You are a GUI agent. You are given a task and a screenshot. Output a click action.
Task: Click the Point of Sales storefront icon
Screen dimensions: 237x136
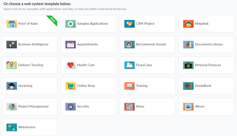click(x=12, y=24)
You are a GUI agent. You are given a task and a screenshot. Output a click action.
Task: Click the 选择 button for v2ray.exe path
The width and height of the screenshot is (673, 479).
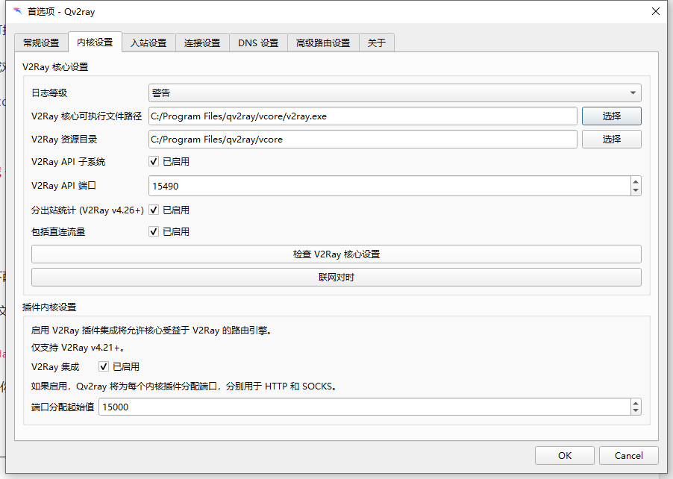tap(611, 116)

• YOUR INSTRUCTIONS: Your answer must consist only of the lines from the one containing "Task: Click the 选择 button for v2ray.exe path" through the end of the entries, restated word for word, with no pictures.

• FINISHED TASK:
Task: Click the 选择 button for v2ray.exe path
The width and height of the screenshot is (673, 479).
tap(611, 116)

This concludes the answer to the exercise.